Passage to read section start

Not to her face | Tracey Emin at The Conran Shop

Tracey Emin has never been shy about putting herself at the centre of her art.

Tracey Emin - Over and Out (2020), Edition of 50, 2 colour lithograph on Somerset Velvet Warm White. 400gsm. Produced by Counter Studio, Margate, 65.5 x 55.5 cm, Signed, numbered and dated by the artist. Courtesy of Tanya Baxter

In her early career, this reflected a provocative, feisty personality: she came to the fore as one of the prominent YBAs at Charles Saatchi’s 1997 Sensation show at the Royal Academy with the installation Everyone I Have Ever Slept With; two years later her Turner nomination entry was another installation, the readymade My Bed, featuring used condoms and blood-stained underwear.

Those works are still talked about today (sometimes with palpable outrage). And, as landmarks in the history of modern British art, so they should be. But it would be short-sighted to dismiss Emin as a mere provocateur, raising questions about the nature of art. Now 60, Professor Emin teaches students Drawing at the Royal Academy, and runs the impressive TKE Studios, supporting aspiring artists in her native Margate. She has, over the years, demonstrated her prodigious talent in many mediums, including installation, sculpture, painting, printing, textiles, photography, film and neon.

There has been a solo show in the British Pavilion of the Venice Biennale (2007), retrospectives at the Scottish National Gallery of Modern Art (2008), and the Hayward Gallery (2011), that poster commission from the London Olympics (2012) and – organised while she was ill with cancer – a joint exhibition with her hero and major influence Edvard Munch at the RA (2020). The choice of Emin to decorate the doors of the new National Portrait Gallery earlier this year perhaps marked a new phase in her career: might I dare suggest that she has become an establishment artist?

Passage to read section end

**Work instruction A:** In the Tracey Emin article, why would it be short-sighted to dismiss Emin as a mere provocateur? Answer in one to three sentences.
**Work instruction B:** Set down the part of the Tracey Emin article starting at "In her early" and ending at "and blood-stained underwear.".
**Work instruction C:** Continue the Tracey Emin article from the point where it stops.

Collected material section start

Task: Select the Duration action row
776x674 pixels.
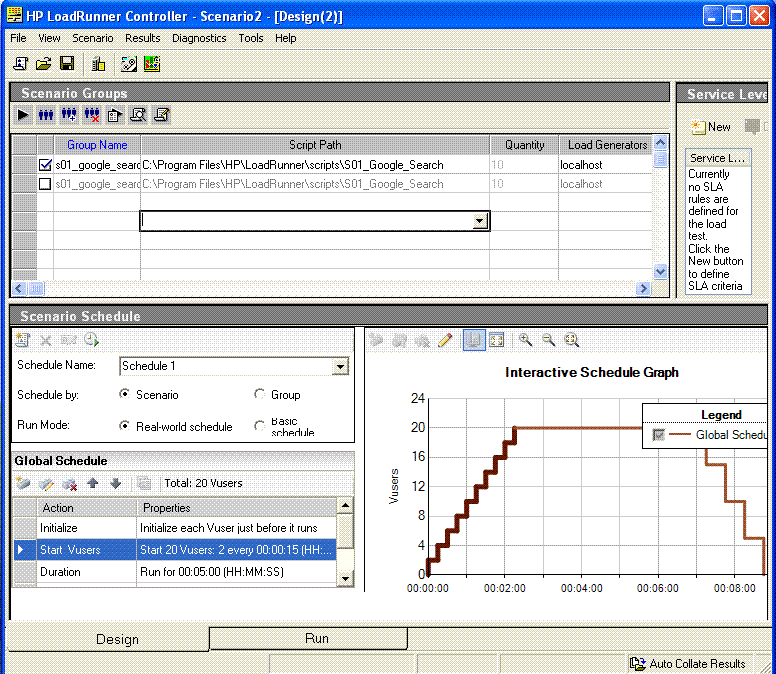Action: (x=60, y=572)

Collected material section end

**Task response A:** Emin now teaches Drawing at the Royal Academy as a professor and runs TKE Studios, which supports aspiring artists in her native Margate. Over the years she has also shown prodigious talent in many mediums, including installation, sculpture, painting, printing, textiles, photography, film and neon.

**Task response B:**
In her early career, this reflected a provocative, feisty personality: she came to the fore as one of the prominent YBAs at Charles Saatchi’s 1997 Sensation show at the Royal Academy with the installation Everyone I Have Ever Slept With; two years later her Turner nomination entry was another installation, the readymade My Bed, featuring used condoms and blood-stained underwear.

**Task response C:**
Not to her face, obviously.

The Munch show – which later travelled to Olso – included a poignant series of self-portrait lithographs exploring the theme of loneliness, executed during her illness. Each work was created as part of a series of 50 in her Margate studio. Several examples will be on display during British Art Fair (and until October 9) on the ground floor of The Conran Shop’s new flagship store in Sloane Square, to mark a partnership with the Fair. The prints have been chosen by the Conran group from the collection of Chelsea gallerist Tanya Baxter, who also has a stand at the Fair, alongside a pair of mid-career abstracts by John Hoyland, Turn Turn (1983) and Helel (1988). It’ll be well worth making the short trip from the Saatchi: looking into the eyes of Emin’s portraits takes you some way into her soul, and it’s a frightening place to be. These are powerful works, by a significant artist at the very top of her game.